─── EXERCISE MATERIAL
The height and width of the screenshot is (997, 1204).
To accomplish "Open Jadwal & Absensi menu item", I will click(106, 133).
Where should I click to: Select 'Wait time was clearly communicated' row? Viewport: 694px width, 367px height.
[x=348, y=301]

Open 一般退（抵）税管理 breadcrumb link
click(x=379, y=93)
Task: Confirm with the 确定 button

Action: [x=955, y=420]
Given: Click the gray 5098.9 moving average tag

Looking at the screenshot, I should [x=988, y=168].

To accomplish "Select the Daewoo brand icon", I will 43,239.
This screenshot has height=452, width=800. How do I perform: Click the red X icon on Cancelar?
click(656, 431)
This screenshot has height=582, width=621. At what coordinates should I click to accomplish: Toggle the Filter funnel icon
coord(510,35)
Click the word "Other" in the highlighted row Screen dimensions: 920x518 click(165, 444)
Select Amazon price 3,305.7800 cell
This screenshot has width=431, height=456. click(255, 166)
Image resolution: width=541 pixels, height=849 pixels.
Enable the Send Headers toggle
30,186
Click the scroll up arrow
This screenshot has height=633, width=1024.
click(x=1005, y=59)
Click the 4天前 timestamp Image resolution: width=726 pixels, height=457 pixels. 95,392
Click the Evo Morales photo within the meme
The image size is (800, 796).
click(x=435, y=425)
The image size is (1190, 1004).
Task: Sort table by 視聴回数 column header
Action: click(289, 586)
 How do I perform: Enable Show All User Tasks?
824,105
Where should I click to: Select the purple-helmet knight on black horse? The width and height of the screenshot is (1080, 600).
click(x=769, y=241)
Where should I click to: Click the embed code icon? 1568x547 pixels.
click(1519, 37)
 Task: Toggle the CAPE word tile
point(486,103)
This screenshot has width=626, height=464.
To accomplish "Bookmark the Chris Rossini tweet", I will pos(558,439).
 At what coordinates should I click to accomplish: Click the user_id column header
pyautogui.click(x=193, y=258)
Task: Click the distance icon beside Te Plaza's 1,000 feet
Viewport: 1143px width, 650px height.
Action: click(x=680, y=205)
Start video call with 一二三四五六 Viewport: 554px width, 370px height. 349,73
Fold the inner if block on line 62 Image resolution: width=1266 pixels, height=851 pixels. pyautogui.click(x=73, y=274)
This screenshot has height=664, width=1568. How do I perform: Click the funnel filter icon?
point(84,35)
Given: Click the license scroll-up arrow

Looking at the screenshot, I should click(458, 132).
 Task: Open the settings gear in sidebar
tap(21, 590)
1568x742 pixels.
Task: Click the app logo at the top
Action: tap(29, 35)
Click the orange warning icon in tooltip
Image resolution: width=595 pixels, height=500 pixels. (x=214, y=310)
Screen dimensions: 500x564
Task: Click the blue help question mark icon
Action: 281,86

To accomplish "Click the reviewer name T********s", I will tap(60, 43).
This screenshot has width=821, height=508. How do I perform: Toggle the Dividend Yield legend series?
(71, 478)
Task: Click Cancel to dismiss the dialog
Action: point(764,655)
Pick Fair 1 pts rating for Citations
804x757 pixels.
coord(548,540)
──────
◆ TASK DIRECTIONS ◆
Please return the full set of records exactly as given above.

◆ WRITTEN ANSWER ◆
The height and width of the screenshot is (997, 1204).
To accomplish "Open Jadwal & Absensi menu item", I will click(106, 133).
Where should I click to: Select 'Wait time was clearly communicated' row? Viewport: 694px width, 367px height.
[x=348, y=301]

Open 一般退（抵）税管理 breadcrumb link
click(x=379, y=93)
Task: Confirm with the 确定 button

Action: [x=955, y=420]
Given: Click the gray 5098.9 moving average tag

Looking at the screenshot, I should [x=988, y=168].

To accomplish "Select the Daewoo brand icon", I will 43,239.
This screenshot has height=452, width=800. How do I perform: Click the red X icon on Cancelar?
click(656, 431)
This screenshot has height=582, width=621. At what coordinates should I click to accomplish: Toggle the Filter funnel icon
coord(510,35)
Click the word "Other" in the highlighted row Screen dimensions: 920x518 click(165, 444)
Select Amazon price 3,305.7800 cell
This screenshot has width=431, height=456. click(255, 166)
Image resolution: width=541 pixels, height=849 pixels.
Enable the Send Headers toggle
30,186
Click the scroll up arrow
This screenshot has height=633, width=1024.
click(x=1005, y=59)
Click the 4天前 timestamp Image resolution: width=726 pixels, height=457 pixels. 95,392
Click the Evo Morales photo within the meme
The image size is (800, 796).
click(x=435, y=425)
The image size is (1190, 1004).
Task: Sort table by 視聴回数 column header
Action: click(289, 586)
 How do I perform: Enable Show All User Tasks?
824,105
Where should I click to: Select the purple-helmet knight on black horse? The width and height of the screenshot is (1080, 600).
click(x=769, y=241)
Where should I click to: Click the embed code icon? 1568x547 pixels.
click(1519, 37)
 Task: Toggle the CAPE word tile
point(486,103)
This screenshot has width=626, height=464.
To accomplish "Bookmark the Chris Rossini tweet", I will pos(558,439).
 At what coordinates should I click to accomplish: Click the user_id column header
pyautogui.click(x=193, y=258)
Task: Click the distance icon beside Te Plaza's 1,000 feet
Viewport: 1143px width, 650px height.
Action: click(x=680, y=205)
Start video call with 一二三四五六 Viewport: 554px width, 370px height. 349,73
Fold the inner if block on line 62 Image resolution: width=1266 pixels, height=851 pixels. pyautogui.click(x=73, y=274)
This screenshot has height=664, width=1568. How do I perform: Click the funnel filter icon?
point(84,35)
Given: Click the license scroll-up arrow

Looking at the screenshot, I should click(458, 132).
 Task: Open the settings gear in sidebar
tap(21, 590)
1568x742 pixels.
Task: Click the app logo at the top
Action: tap(29, 35)
Click the orange warning icon in tooltip
Image resolution: width=595 pixels, height=500 pixels. (x=214, y=310)
Screen dimensions: 500x564
Task: Click the blue help question mark icon
Action: 281,86

To accomplish "Click the reviewer name T********s", I will tap(60, 43).
This screenshot has width=821, height=508. How do I perform: Toggle the Dividend Yield legend series?
(71, 478)
Task: Click Cancel to dismiss the dialog
Action: point(764,655)
Pick Fair 1 pts rating for Citations
804x757 pixels.
coord(548,540)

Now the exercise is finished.